TASK INSTRUCTIONS: Each entry must be given again exactly; images do not belong in the copy.

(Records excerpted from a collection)
Segment Open

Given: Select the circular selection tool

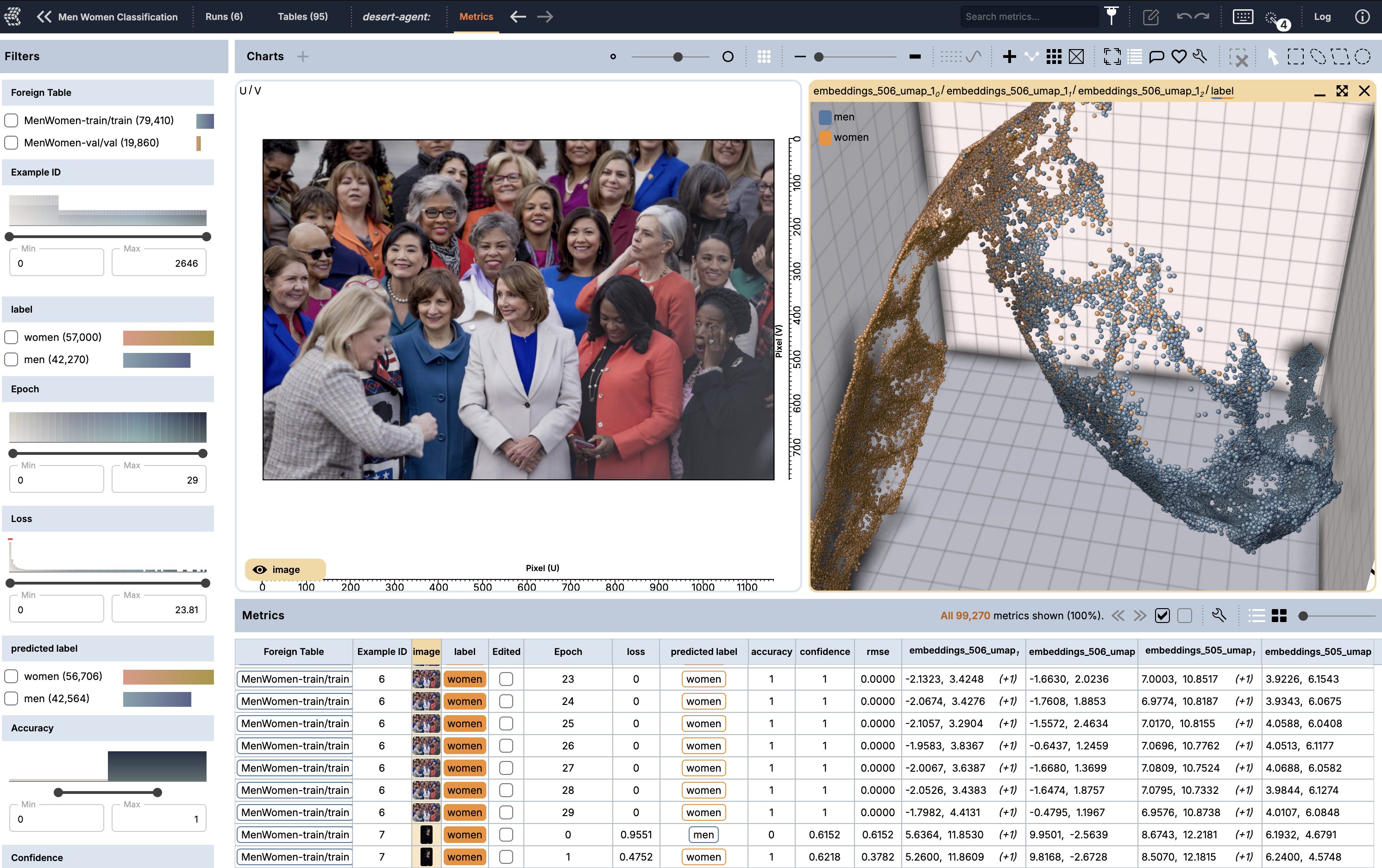Looking at the screenshot, I should pyautogui.click(x=1363, y=56).
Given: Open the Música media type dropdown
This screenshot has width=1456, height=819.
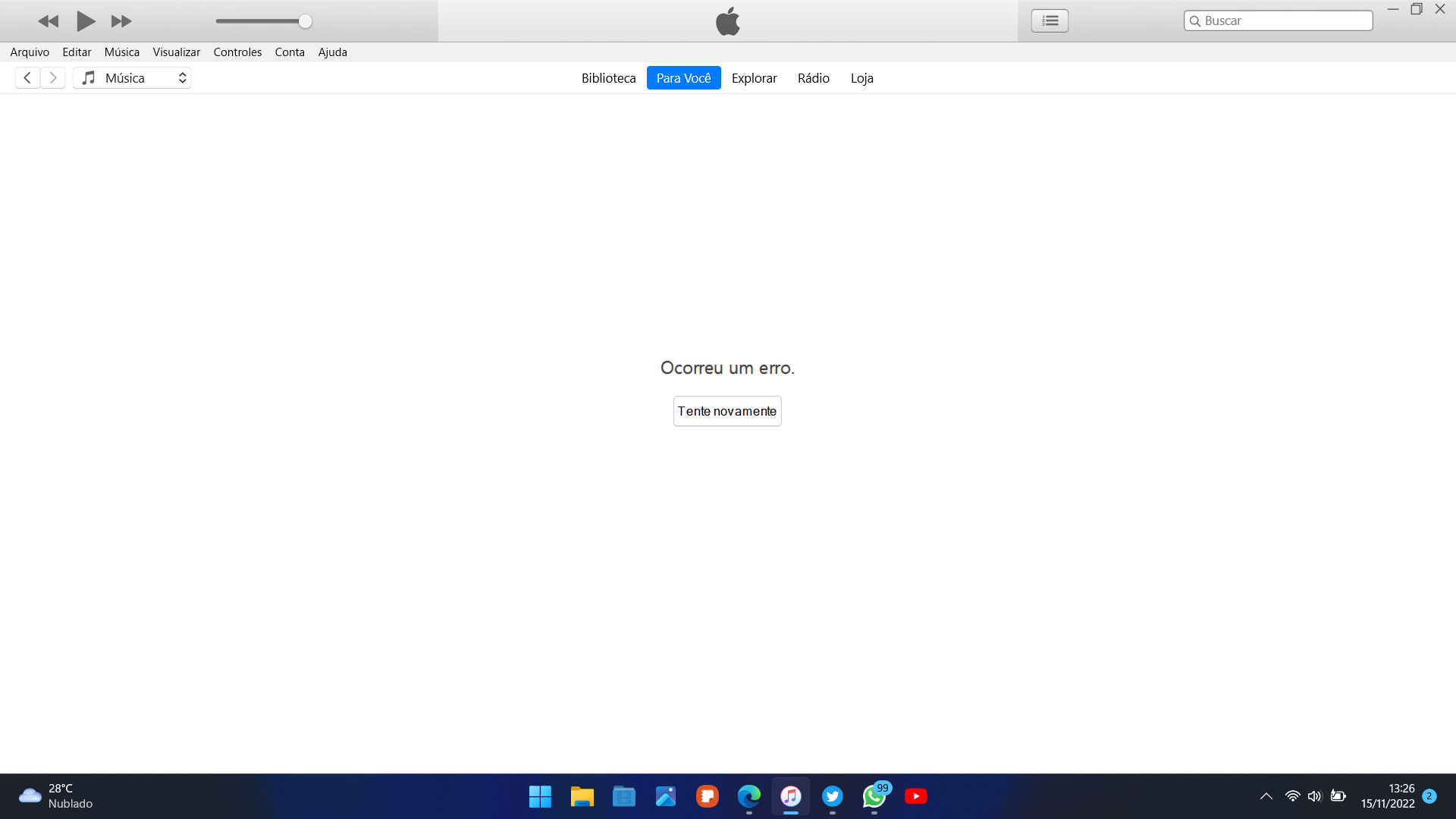Looking at the screenshot, I should pos(133,78).

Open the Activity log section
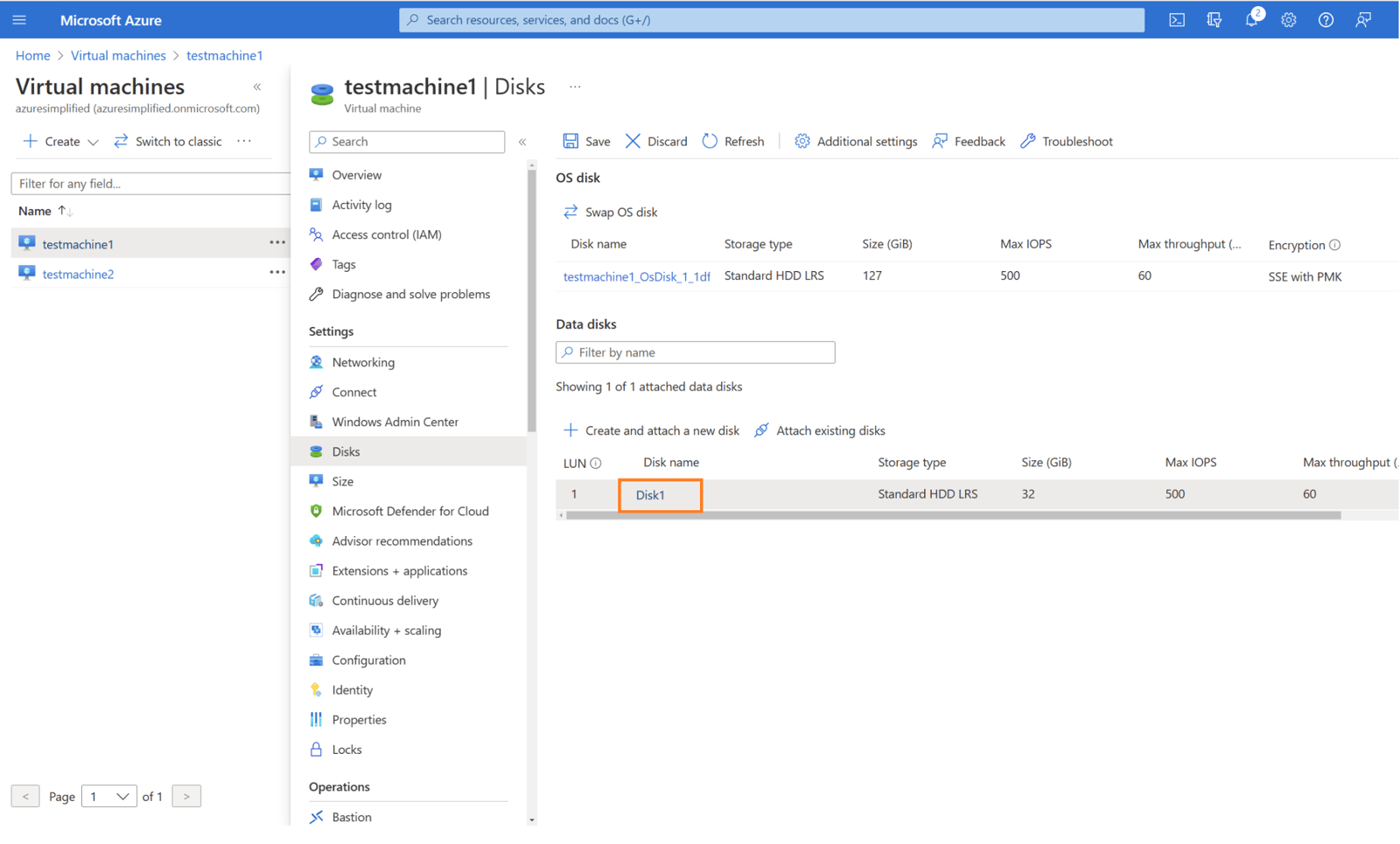tap(361, 204)
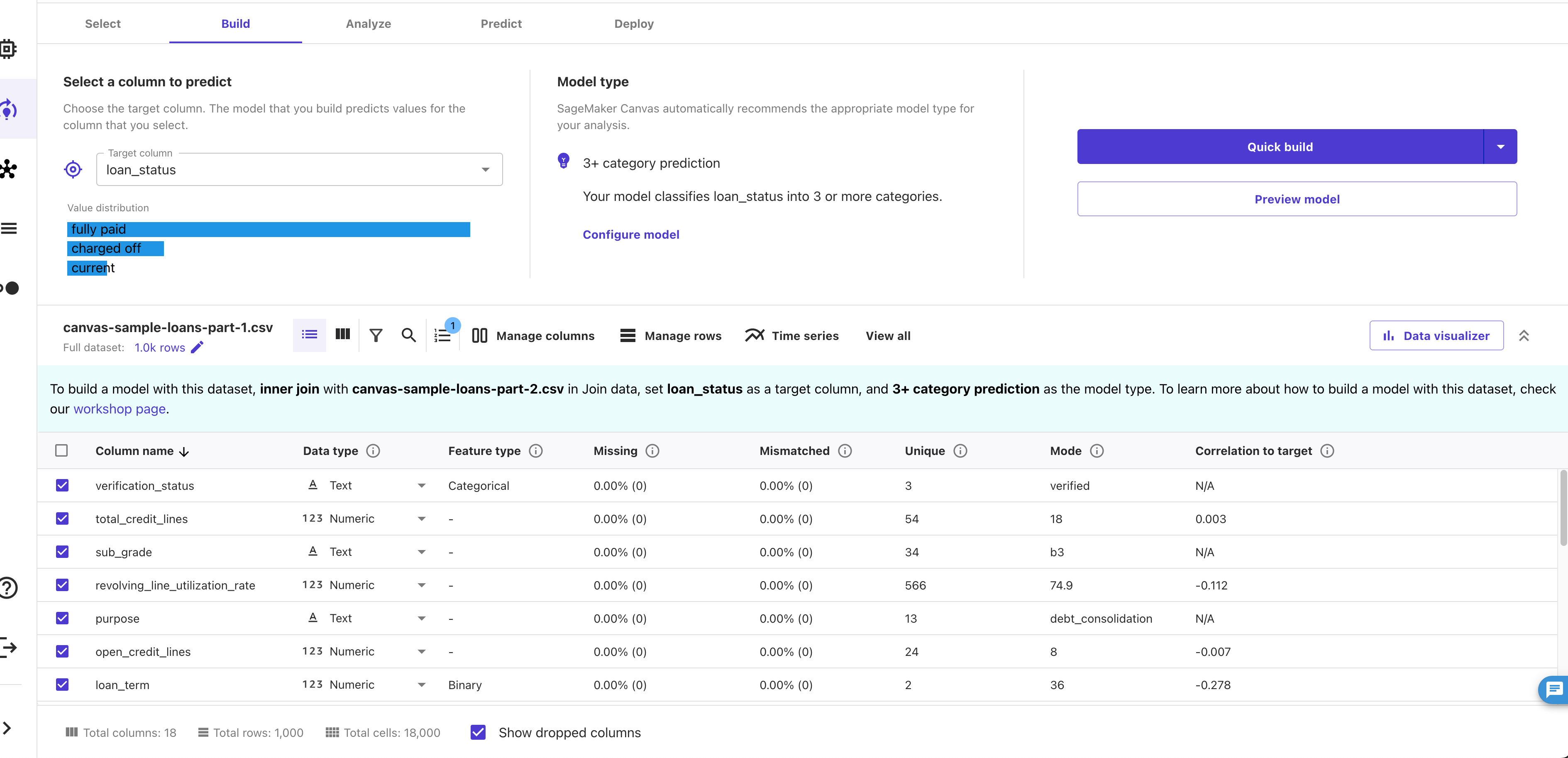Image resolution: width=1568 pixels, height=758 pixels.
Task: Switch to grid column view icon
Action: tap(343, 334)
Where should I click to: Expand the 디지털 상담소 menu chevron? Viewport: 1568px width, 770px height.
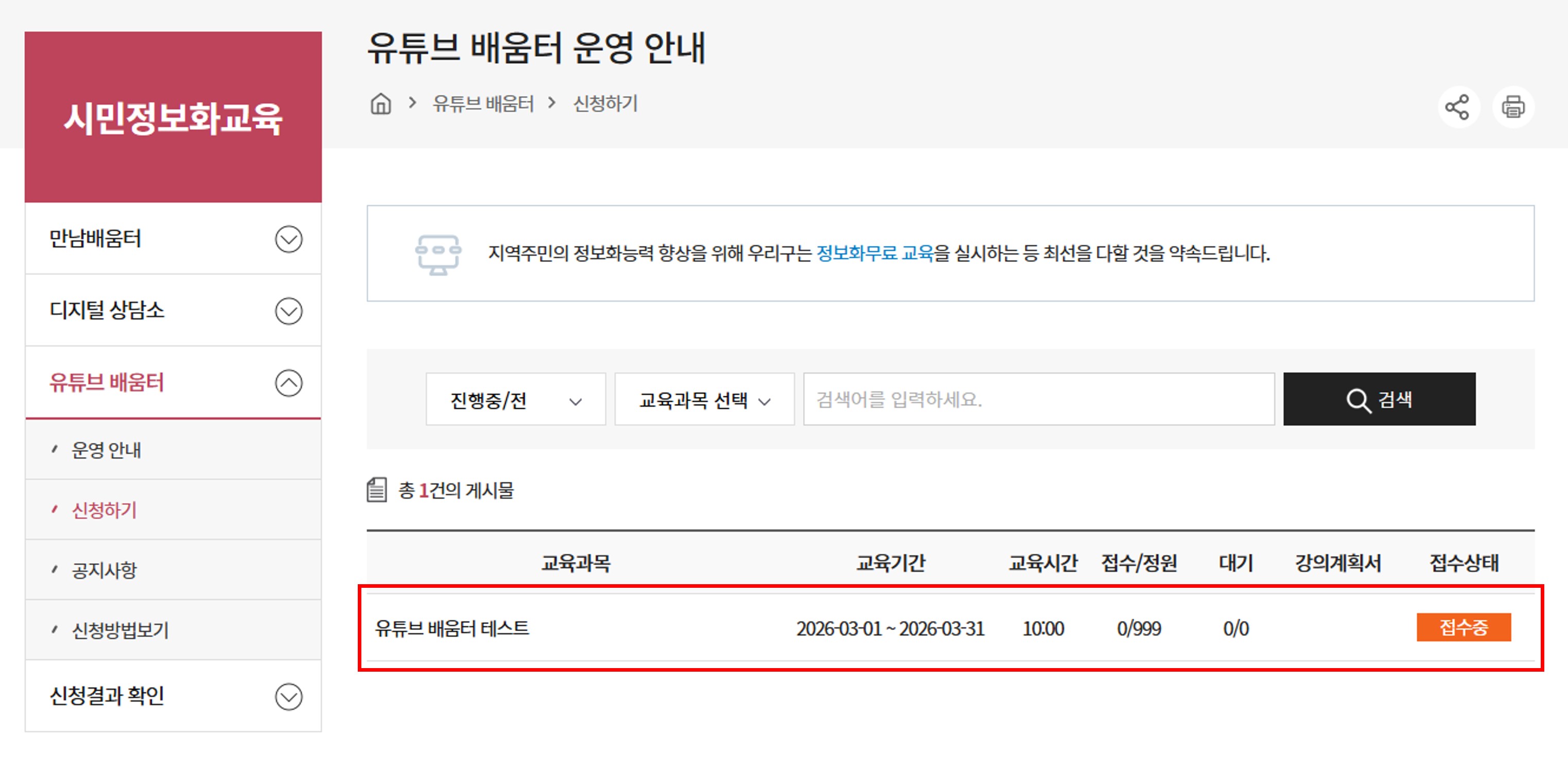pyautogui.click(x=288, y=311)
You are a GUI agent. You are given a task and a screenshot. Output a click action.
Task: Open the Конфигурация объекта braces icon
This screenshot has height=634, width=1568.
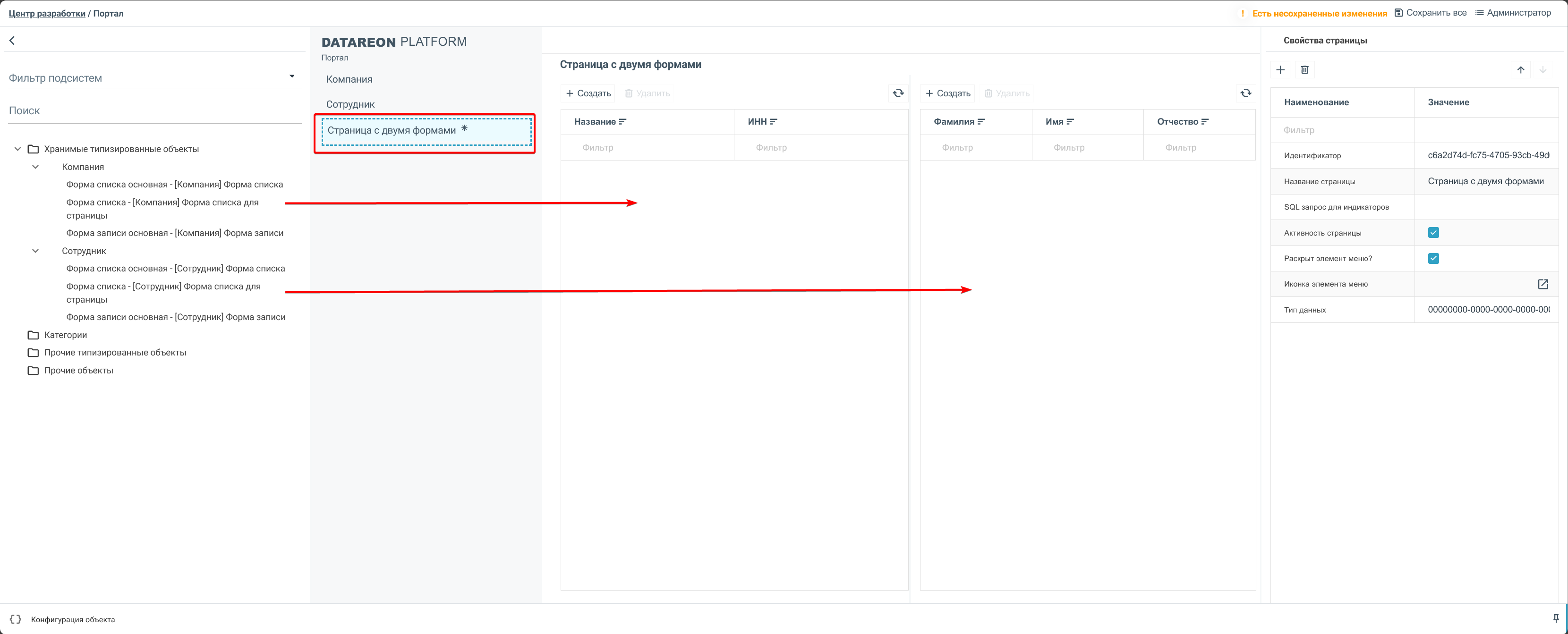(x=16, y=619)
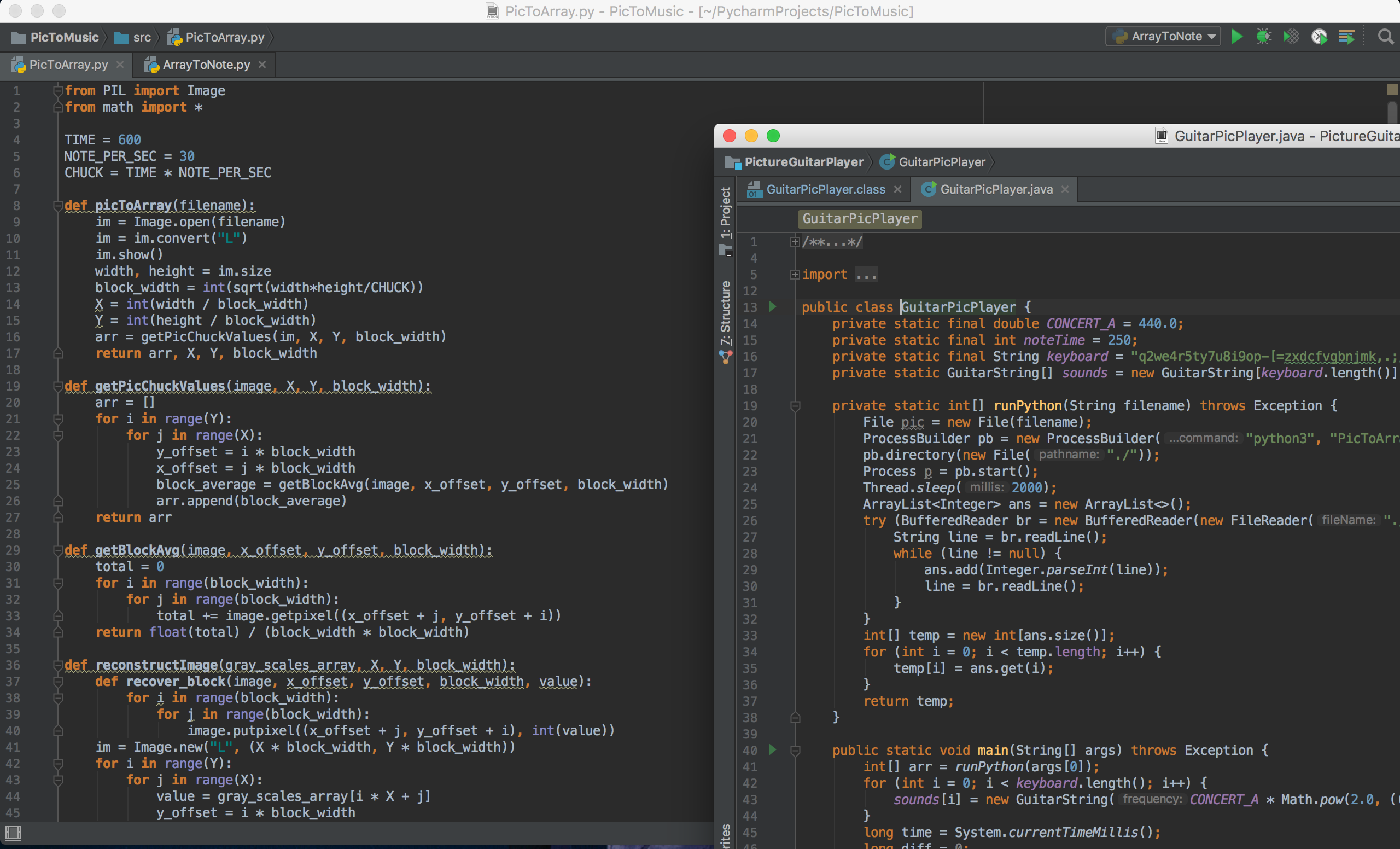Click run gutter arrow beside main method

coord(772,749)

Segment Closed

EXERCISE ANSWER:
Given: Select the circular selection tool

Looking at the screenshot, I should pyautogui.click(x=1363, y=56).
Given: Open the Música media type dropdown
This screenshot has width=1456, height=819.
Looking at the screenshot, I should pos(133,78).

Open the Activity log section
tap(361, 204)
Image resolution: width=1568 pixels, height=758 pixels.
Task: Switch to grid column view icon
Action: tap(343, 334)
Where should I click to: Expand the 디지털 상담소 menu chevron? Viewport: 1568px width, 770px height.
pyautogui.click(x=288, y=311)
You are a GUI agent. You are given a task and a screenshot. Output a click action.
Task: Open the Конфигурация объекта braces icon
This screenshot has height=634, width=1568.
(x=16, y=619)
Click run gutter arrow beside main method

coord(772,749)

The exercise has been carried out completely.